Giving Compass' Take:

• Angeline Mutunga shares how the death of her best friend's mother prompted her to start educating women in her Kenyan community about cervical cancer, saving her mother's best friend. 

• How can funders work to identify and support grassroots efforts like this one? How can funders move the needle on cervical cancer globally? 

• Learn about funding global health


This is a story about my best friend’s mother and my mother’s best friend. One died from cervical cancer. One survived.

They lived in the same rural Kenyan village where I grew up. No one there ever talked about the disease, which killed 311,365 women globally last year, the majority living in communities across Africa and Asia. No one knew it was caused by a common virus, HPV, that is preventable—or that when detected early, it’s easily treatable. Women who went to the clinic—or even to a hospital—never were asked when they last had a Pap test or any kind of screening. When they suffered symptoms, they wrongly blamed less stigmatized conditions like diabetes and high blood pressure, or some bad omen.
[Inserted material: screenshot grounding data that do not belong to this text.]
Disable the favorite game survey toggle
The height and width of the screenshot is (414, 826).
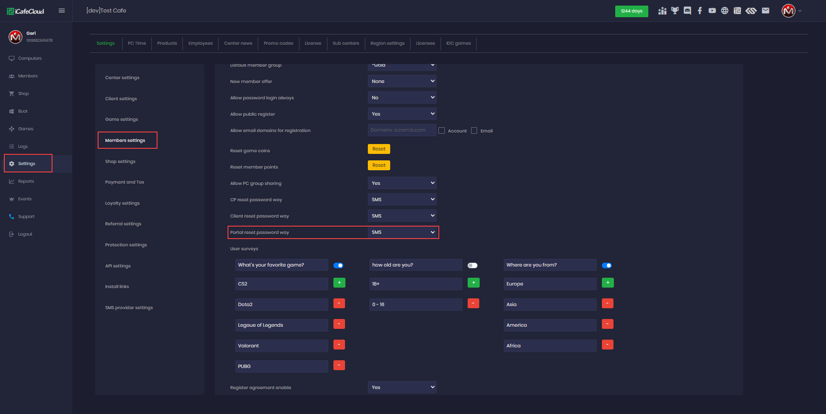click(339, 265)
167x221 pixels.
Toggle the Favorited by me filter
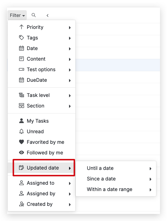point(42,142)
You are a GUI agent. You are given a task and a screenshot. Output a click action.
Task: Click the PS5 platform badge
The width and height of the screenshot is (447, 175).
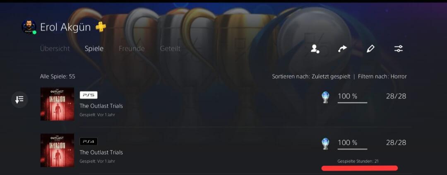point(89,95)
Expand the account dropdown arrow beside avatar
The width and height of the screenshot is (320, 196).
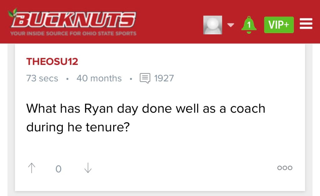coord(231,25)
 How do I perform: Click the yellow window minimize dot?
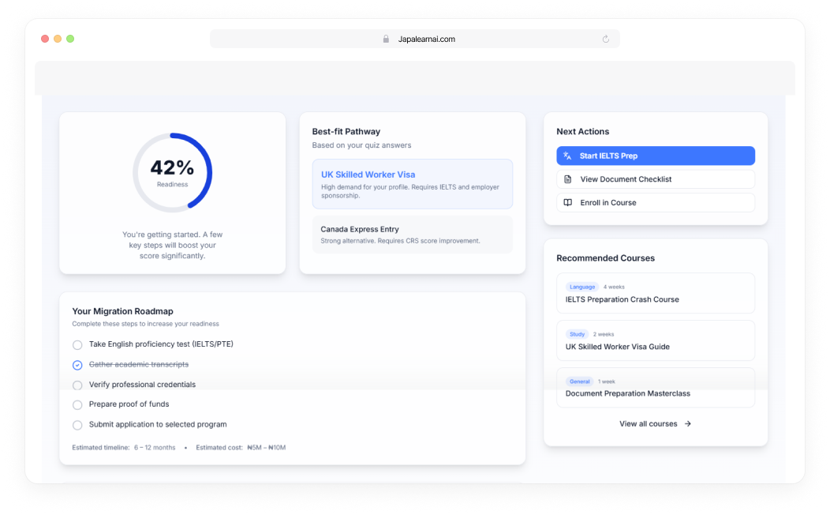point(58,39)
After my friend’s mother died, I helped organize a group of my mother’s friends at our house. My aim: to mobilize local women around a disease that might be affecting them even if they were feeling fine. Now that early detection and treatment can be provided where women live—at local health facilities and sites where they receive care for HIV, and even in their own homes—it’s time for country leaders, donors and civil society stakeholders to support HPV vaccine scale-up for all girls, and to accelerate screening and treatment options for middle-aged women, whose health needs have been long neglected.

My mother’s best friend Sabina was one of 15 women in that informal club diagnosed with cervical cancer. Caught an early stage, she was treated and now is cancer-free. But the global trend of this disease is trending upward. We can reverse that, though. Sabina’s granddaughter, one of 1.8 billion young people in the world today, has a good chance of escaping the disease altogether.

Why? New prevention, screening and treatment tools—namely, a vaccine, artificial intelligence, self-testing and a battery-powered treatment device. Those, along with a push by the WHO to eliminate cervical cancer, should mean better health for girls and women everywhere, even in Kenya’s most remote villages.